Dataset entries: Begin

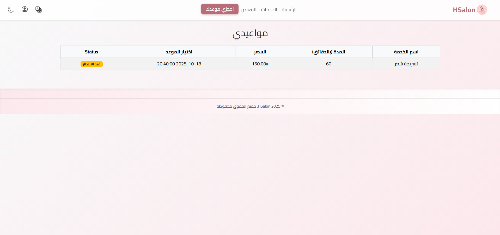Viewport: 500px width, 235px height.
Task: Click the اسم الخدمة column header
Action: pyautogui.click(x=406, y=52)
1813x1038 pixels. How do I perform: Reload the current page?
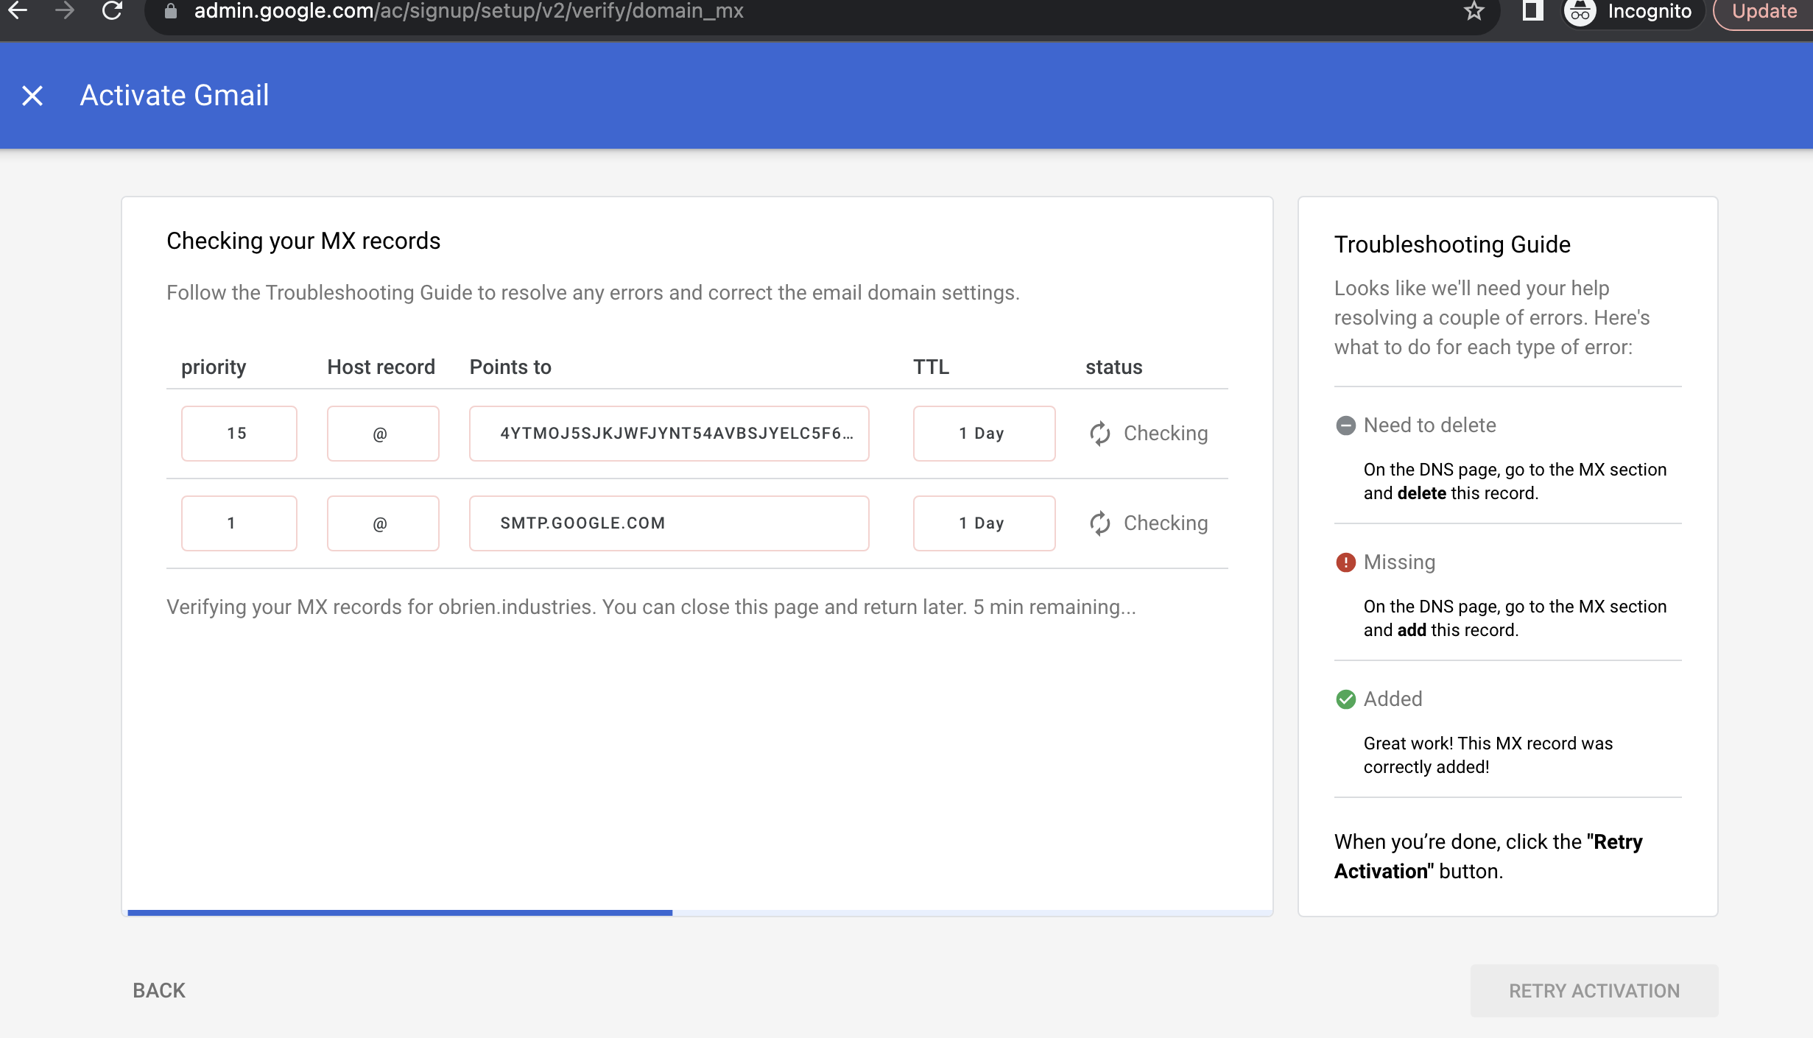click(112, 11)

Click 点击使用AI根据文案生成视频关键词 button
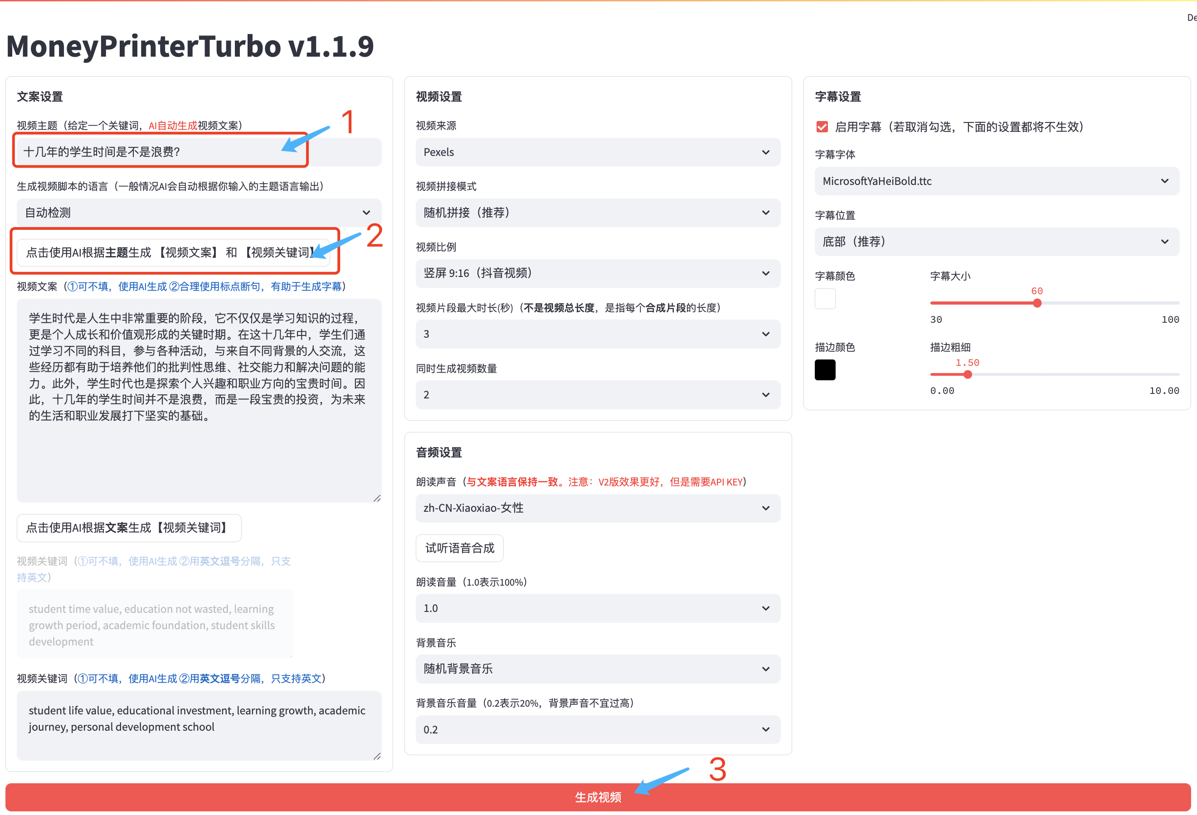pos(129,528)
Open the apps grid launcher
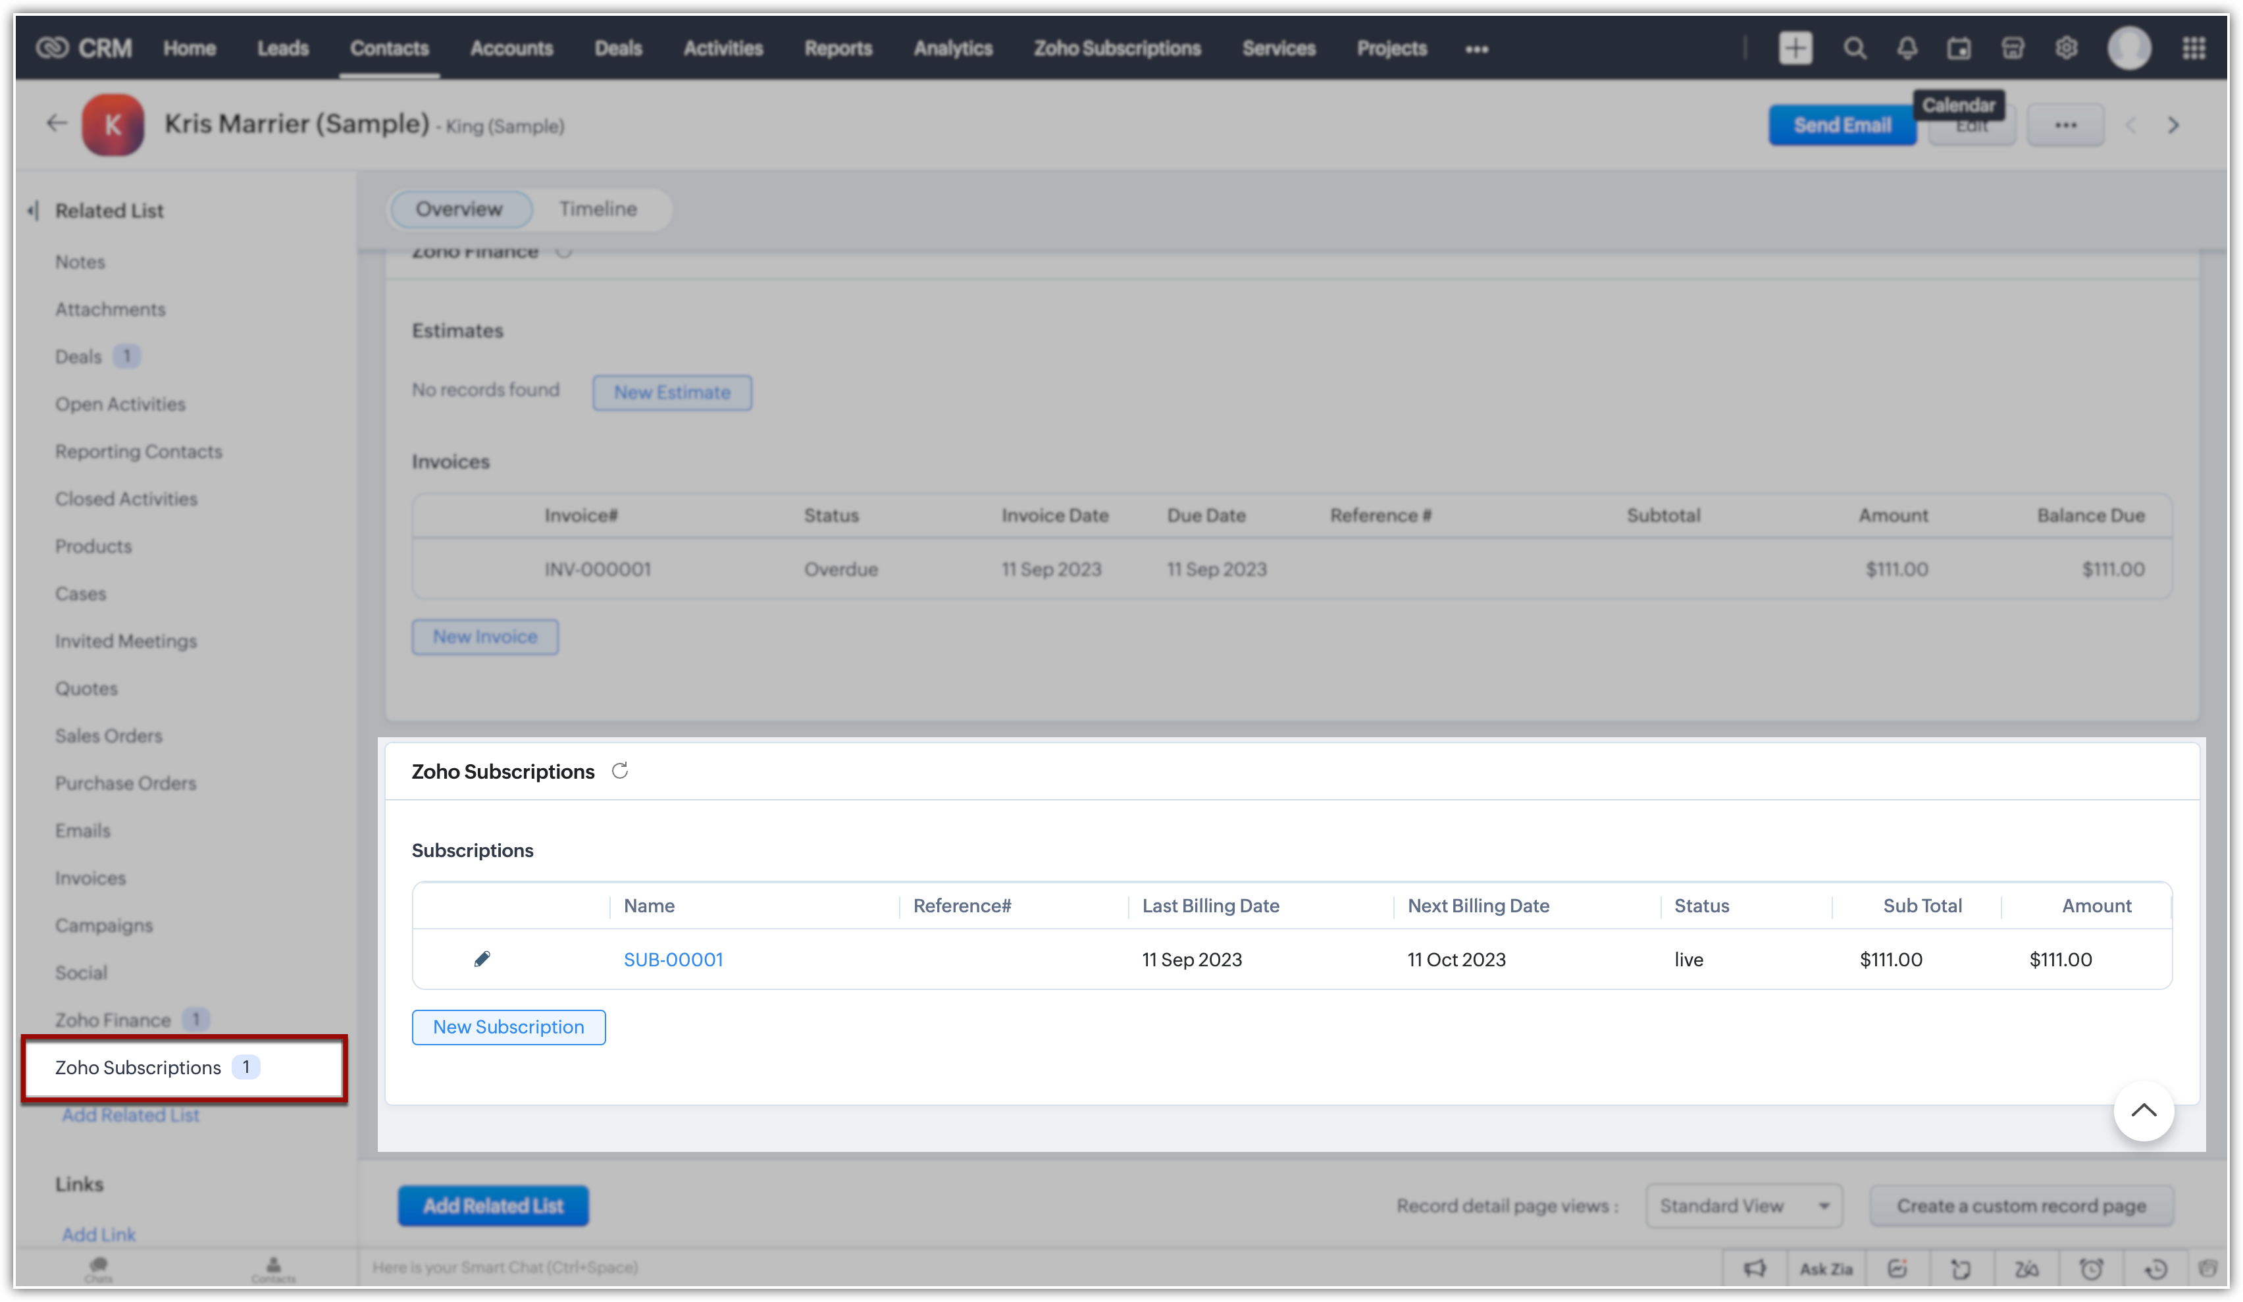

Dataset entries: End

# Your instructions:
What you need to copy is the run of lines from the one holding "1813x1038 pixels. How" through the end of the data, exactly and only, both ends included, pictures omitted.

# Your solution:
1813x1038 pixels. How do I perform: Reload the current page?
click(112, 11)

Click 点击使用AI根据文案生成视频关键词 button
pos(129,528)
Open the apps grid launcher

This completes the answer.